A Barbieland tutto è possibile. In un mondo di plastica, senza vento e acqua, dove ogni giorno è sempre lo stesso, Barbie manda in cortocircuito tutti gli stereotipi e crea una vera rivoluzione. La bambola di Mattel può fare pensieri sulla morte? Può avere la cellulite? Per Greta Gerwig, regista della pellicola, assolutamente sì, e mette così in piedi un film geniale, divertente, critico al punto giusto e che trasforma l’immaginario di Barbie in un’opera politica scavando nella storia della bambola più famosa al mondo, ideata per essere - nei decenni - solo e soltanto l'icona della bellezza femminile standardizzata. Non mancano citazioni ad altre opere cinematografiche, come "2001 Odissea nello spazio", ma anche tantissimi colpi di scena, critiche verso la società moderna, riflessioni profonde su tematiche complesse in un prodotto che va ben oltre il celebre rosa della bambola per eccellenza.
Ma di che cosa parla davvero questo film?
Tutto ha inizio con Margot Robbie, protagonista assoluta del film nel ruolo di Barbie, che atterra su un pianeta arido con bambine intente a giocare a essere madri che, quando vedono comparire la bellissima bambola bionda, vestita come la prima Barbie del 1959 con un costume zebrato, scatenano la loro furia sugli altri giocattoli, dei bambolotti ormai desueti. Perché Barbie è perfetta, bellissima, è l'ideale a cui tendere e - soprattutto - può essere tutto ciò che vuole: può essere Presidente, vincitrice di un Nobel, fisica, mamma, ballerina. E proprio questo è il messaggio che trapela dalle bambole della Mattel: se Barbie può essere tutto, allora anche le bambine che giocano con la bambola possono voler essere come lei.
Nel mondo di Barbie tutto è perfetto e tutto è eterno. Dei pensieri di morte però sopraggiungono, ed ecco che allora parte il malfunzionamento della bambola e inizia così il viaggio verso la sua riparazione. Un viaggio che la porterà lontana da Barbieland e che la vedrà costretta a partire per il mondo reale assieme a Ken (Ryan Gosling), il quale senza Barbie sembra non essere nulla. Qui, però, è tutto diverso. Tutti gli ideali che la bambola pensa di diffondere alle bambine non ci sono, e Ken scopre il famoso patriarcato, un mondo governato da soli uomini. In semplici parole, l’opposto di Barbieland e della realtà che ha sempre conosciuto.

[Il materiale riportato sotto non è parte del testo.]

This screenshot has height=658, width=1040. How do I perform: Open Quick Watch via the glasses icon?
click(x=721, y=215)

Tra femminismo intersezionale, guerra al patriarcato e “Kenergy”
La celebre e apprezzata regista Greta Gerwig poteva optare per una rassicurante commedia, con un prodotto adatto a tutte le età, ma ha scelto invece la strada della riflessione con un racconto avvincente, ironico e acuto. Barbie, nella pellicola, pensava di essere un modello per milioni di bambine, ma solo attraverso il viaggio nella realtà ha capito di essere il simbolo del “capitalismo sessualizzato, che fa sentire ogni donna sbagliata”. E arriva così la crisi esistenziale della donna-stereotipo, perché la bambola si rende conto che il mondo reale ha altre regole, e in lei scatta qualcosa. Come scatta anche a Ken che, drogato dall’idea di patriarcato, decide di portare il Kendom a Barbieland, anche con l’aiuto delle altre Barbie.

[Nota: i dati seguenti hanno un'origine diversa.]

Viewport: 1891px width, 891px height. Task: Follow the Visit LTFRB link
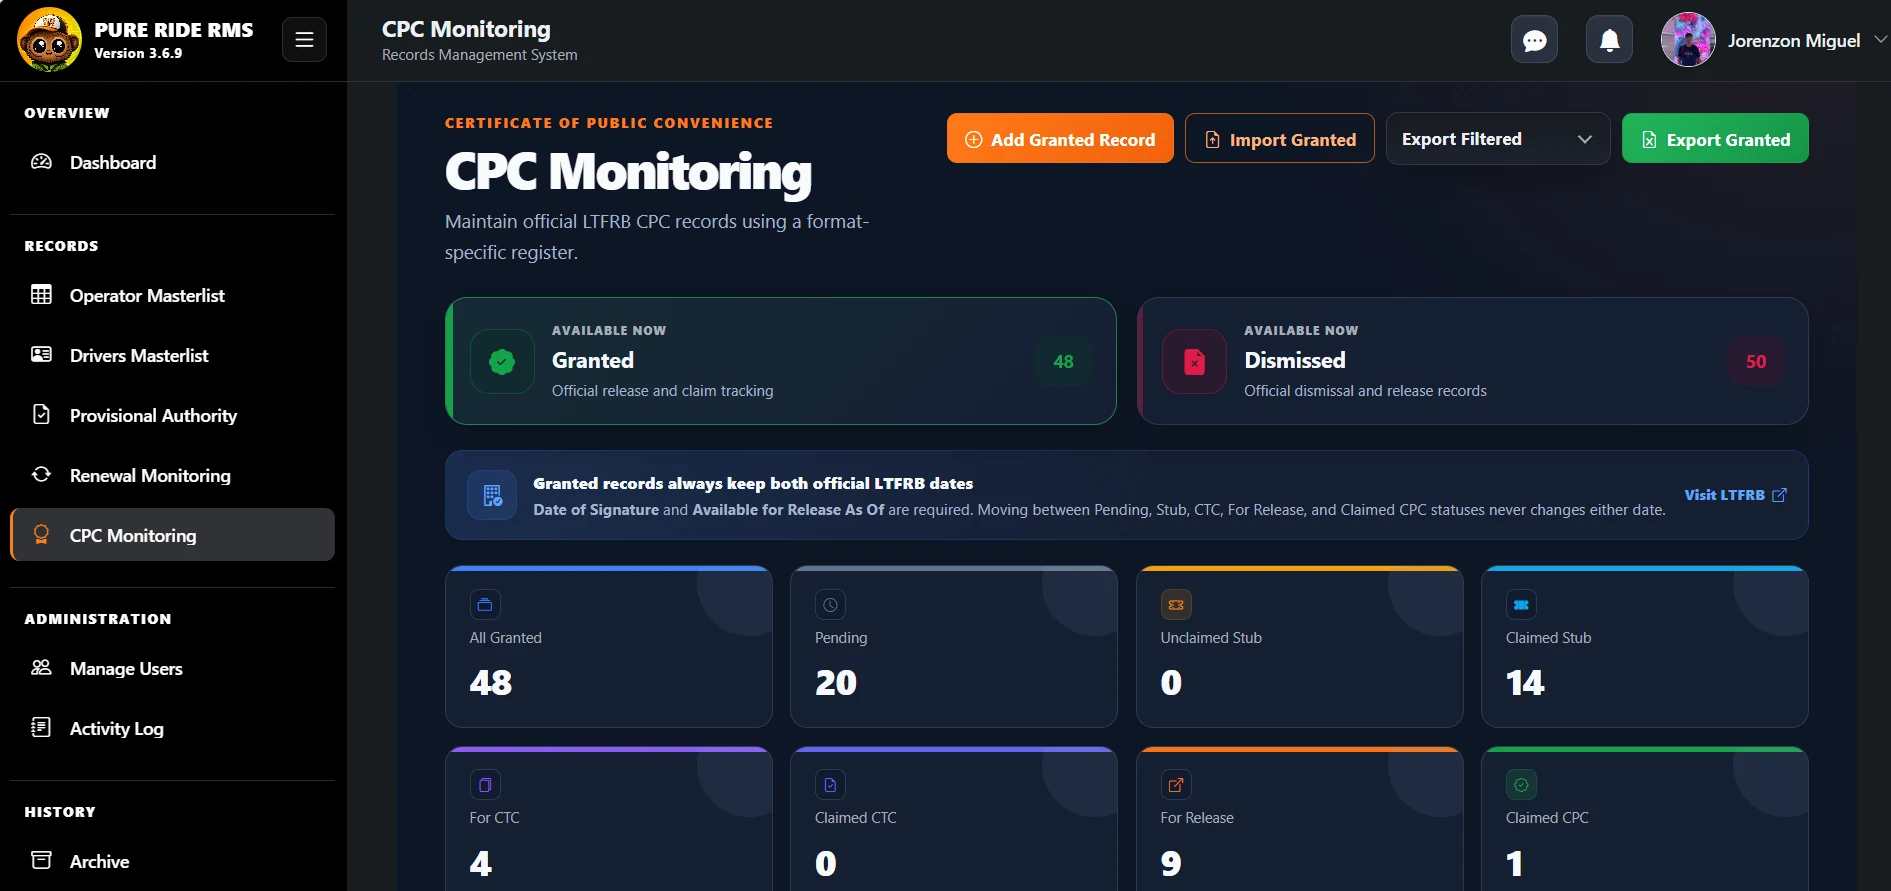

E se da una parte le bambole, con una guerra musicale, outfit fluorescenti e ingegno, riescono a riprendersi il potere nel loro mondo e i Ken hanno capito che sono abbastanza così, come sono grazie alla “Kenergy”, ovvero quando la mascolinità di una persona non è in alcun modo sminuita dall’entusiasmo e dal sostegno che mostra per le donne della sua vita; dall’altra il mondo reale è ancora patriarcale “solo che lo nascondiamo meglio”, come dice nel film il Ceo della Mattel, interpretato magistralmente da Will Ferrell.
La Gerwig porta sul grande schermo una leggera provocazione: Barbieland è un mondo finto, di plastica dove ogni giorno è sempre lo stesso, qui però è stato possibile cambiare lo status quo e creare così un nuovo universo, una realtà che ha compreso i suoi errori e ha fatto qualccosa per provare a cambiarli. In un mondo in cui Barbie è Barbie e Ken è Ken. E nel nostro?